INDIAN WELLS, USA - 20-year-old Naomi Osaka showed poise beyond her years during and after her 6-4, 6-4 first-round defeat of two-time champion Maria Sharapova at the BNP Paribas Open on Wednesday night. After letting an early break lead go in both sets, Osaka was able to fend off the Russian's game attempts at a comeback to secure another marquee win.
The win was a notable one not just because of the opponent but also in how Osaka responded to adversity. After Sharapova was able to come back from a break to level each set at 4-4, Osaka did not crumble as she may have done in the past.
"I feel like I tried a lot to change the way I think," Osaka told reporters. "I think before, maybe if she came back from that, I feel like I would have gotten really upset. I'm really happy I was able to win and change the way my mentality works.
"I was just thinking that I would be really disrespectful to start getting angry. I'm playing against Sharapova. Who do I think I am to start getting angry playing against her? Everyone knows that she fights for every point so I was just trying to tell myself that if I fight for every point too then it would be an equal match, and then it would sort of depend on physical ability."
"I feel like everyone to a point should have respect for the other person because it's the best players in the world. I feel like no one wants to cheer for a person that's like slamming their racquet everywhere and stuff. A part of that is having respect for the person and also respect for the game. I've never seen someone get angry and do well except for McEnroe, but I'm not really trying to do that. No offense or anything. I'm just trying to keep it in."

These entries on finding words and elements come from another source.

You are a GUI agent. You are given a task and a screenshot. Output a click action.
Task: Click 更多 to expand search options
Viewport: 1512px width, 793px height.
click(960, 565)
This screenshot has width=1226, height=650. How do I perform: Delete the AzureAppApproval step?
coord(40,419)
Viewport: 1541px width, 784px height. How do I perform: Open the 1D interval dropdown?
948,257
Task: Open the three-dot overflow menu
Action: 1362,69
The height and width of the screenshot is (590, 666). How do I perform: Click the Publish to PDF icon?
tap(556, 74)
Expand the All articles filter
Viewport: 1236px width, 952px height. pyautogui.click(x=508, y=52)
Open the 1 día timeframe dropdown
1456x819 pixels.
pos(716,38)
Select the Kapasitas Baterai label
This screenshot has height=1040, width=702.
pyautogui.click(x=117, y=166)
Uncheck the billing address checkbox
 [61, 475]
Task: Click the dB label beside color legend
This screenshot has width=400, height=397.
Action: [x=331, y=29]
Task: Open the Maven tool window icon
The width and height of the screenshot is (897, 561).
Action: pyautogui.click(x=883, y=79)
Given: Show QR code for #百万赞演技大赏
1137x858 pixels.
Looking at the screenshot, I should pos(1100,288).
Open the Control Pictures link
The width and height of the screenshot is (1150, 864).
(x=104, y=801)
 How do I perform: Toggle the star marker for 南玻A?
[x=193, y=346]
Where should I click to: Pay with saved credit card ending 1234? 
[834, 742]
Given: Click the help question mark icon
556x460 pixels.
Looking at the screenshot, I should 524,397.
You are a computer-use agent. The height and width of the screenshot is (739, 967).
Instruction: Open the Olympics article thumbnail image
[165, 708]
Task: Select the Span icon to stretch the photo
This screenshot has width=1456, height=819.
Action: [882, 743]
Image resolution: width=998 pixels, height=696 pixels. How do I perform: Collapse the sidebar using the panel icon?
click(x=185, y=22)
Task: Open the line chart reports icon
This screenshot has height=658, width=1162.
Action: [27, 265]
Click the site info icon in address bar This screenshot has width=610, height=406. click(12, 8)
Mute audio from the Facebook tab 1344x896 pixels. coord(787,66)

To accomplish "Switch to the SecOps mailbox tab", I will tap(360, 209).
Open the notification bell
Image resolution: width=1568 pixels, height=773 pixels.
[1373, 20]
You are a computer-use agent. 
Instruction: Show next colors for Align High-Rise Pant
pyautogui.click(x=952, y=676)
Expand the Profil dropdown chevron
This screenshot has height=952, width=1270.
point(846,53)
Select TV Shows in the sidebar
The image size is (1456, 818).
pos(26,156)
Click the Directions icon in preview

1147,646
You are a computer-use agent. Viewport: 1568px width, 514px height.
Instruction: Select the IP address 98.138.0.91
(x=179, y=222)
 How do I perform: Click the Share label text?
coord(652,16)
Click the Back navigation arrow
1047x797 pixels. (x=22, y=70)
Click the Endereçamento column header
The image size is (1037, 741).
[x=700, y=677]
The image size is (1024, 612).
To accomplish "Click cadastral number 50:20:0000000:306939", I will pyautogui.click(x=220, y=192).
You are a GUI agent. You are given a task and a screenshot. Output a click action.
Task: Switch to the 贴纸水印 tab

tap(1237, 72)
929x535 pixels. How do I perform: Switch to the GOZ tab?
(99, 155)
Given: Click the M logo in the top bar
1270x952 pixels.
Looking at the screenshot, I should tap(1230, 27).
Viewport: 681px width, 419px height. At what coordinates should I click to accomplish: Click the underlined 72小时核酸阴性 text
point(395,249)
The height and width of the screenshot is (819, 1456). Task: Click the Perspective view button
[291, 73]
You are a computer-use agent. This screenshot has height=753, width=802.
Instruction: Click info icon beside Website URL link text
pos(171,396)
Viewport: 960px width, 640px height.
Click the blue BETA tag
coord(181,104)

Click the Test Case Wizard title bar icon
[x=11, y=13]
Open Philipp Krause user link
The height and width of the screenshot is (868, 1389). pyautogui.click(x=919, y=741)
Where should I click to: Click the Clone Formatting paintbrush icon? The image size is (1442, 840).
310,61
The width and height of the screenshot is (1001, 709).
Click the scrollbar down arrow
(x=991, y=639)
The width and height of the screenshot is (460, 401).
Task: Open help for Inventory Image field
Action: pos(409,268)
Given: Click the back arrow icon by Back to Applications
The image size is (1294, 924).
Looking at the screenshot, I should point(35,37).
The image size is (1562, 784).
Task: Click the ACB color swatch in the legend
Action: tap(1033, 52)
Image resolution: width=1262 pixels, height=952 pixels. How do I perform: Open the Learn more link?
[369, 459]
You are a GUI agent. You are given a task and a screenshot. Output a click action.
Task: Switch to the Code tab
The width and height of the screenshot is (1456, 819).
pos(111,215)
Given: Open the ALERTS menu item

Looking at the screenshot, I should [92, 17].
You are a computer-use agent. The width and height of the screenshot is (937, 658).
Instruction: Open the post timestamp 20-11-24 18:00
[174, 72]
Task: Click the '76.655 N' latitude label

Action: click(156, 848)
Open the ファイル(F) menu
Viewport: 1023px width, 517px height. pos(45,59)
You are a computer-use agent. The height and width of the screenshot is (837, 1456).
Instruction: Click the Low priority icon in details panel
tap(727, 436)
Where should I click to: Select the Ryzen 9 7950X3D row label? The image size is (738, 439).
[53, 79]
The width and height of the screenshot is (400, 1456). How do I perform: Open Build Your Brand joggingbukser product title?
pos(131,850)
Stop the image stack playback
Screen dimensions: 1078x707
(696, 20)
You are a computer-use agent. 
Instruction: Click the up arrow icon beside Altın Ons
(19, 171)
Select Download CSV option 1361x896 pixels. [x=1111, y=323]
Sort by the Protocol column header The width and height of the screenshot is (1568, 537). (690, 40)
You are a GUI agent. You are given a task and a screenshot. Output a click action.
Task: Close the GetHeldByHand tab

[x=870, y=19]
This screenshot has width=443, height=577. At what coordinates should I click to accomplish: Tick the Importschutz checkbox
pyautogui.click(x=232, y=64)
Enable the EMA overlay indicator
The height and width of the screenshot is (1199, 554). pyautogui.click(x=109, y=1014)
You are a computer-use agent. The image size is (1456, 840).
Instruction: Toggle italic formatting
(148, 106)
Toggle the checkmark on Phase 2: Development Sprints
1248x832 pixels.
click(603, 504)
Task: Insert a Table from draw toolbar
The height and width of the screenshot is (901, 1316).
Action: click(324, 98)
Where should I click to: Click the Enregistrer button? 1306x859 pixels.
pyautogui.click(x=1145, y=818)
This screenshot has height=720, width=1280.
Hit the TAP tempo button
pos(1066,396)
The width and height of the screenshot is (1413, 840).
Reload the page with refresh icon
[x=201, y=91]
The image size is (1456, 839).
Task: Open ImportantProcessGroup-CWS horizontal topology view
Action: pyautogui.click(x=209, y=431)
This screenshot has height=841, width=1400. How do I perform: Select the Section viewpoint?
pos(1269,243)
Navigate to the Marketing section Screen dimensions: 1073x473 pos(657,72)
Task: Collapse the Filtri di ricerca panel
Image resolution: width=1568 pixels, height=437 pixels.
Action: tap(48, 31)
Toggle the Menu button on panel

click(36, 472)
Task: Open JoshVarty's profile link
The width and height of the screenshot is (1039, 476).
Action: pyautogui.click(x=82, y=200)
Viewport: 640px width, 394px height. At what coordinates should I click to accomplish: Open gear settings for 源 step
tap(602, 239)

Osaka's reverence for her idols has always been evident. Ahead of matches against Venus Williams last year, she admitted to the nerves of playing against one of the women who inspired her to play the sport. After notching her win over Sharapova, Osaka told the crowd it was an honor to play another one of her idols.
"There's basically three people I wanted to play: It was Venus, her, and Serena," Osaka said. "I ticked two people off so now I just have to play Serena and I'm really looking forward to that."
In fact, Osaka has been more than a spectator in her showdowns against Venus and Sharapova. In the last six months she has now tallied wins over each of them, haven beaten Venus in Hong Kong last fall.
"To a certain degree, it's hard because it feels weird seeing someone on TV and then seeing them in real life. But also when you feel like you want to prove yourself and you want to be at the level that you are, there are some matches you have to win, and to sort of get respect from other people. After a little bit, you can't see them as themselves. You have to see them as another person that's stopping you from going to the next round."
Asked for her first memory of seeing Sharapova play, Osaka highlighted the many Serena-Sharapova showdowns over the years.
"To be fair I watched Sharapova play against Serena and I'm sorry but I was always rooting for Serena," Osaka said with a laugh. "I just remember being really impressed by her because you would never know what she was thinking because she never really got upset. She was always fighting. I always thought that was really cool. So I always thought if someone could combine her mentality with Serena's that would be really awesome. So I actually take a lot from her and I try to learn from her too.
"People say they can't read my face or whatever. I don't really know what that means, but I try to be more cool, but sometimes I'm very emotional so sometimes it comes out. But for the most part, I try to be a little bit more inwards."
Osaka's path gets no easier in the second round. She'll face the crafty Agnieszka Radwanska on Friday.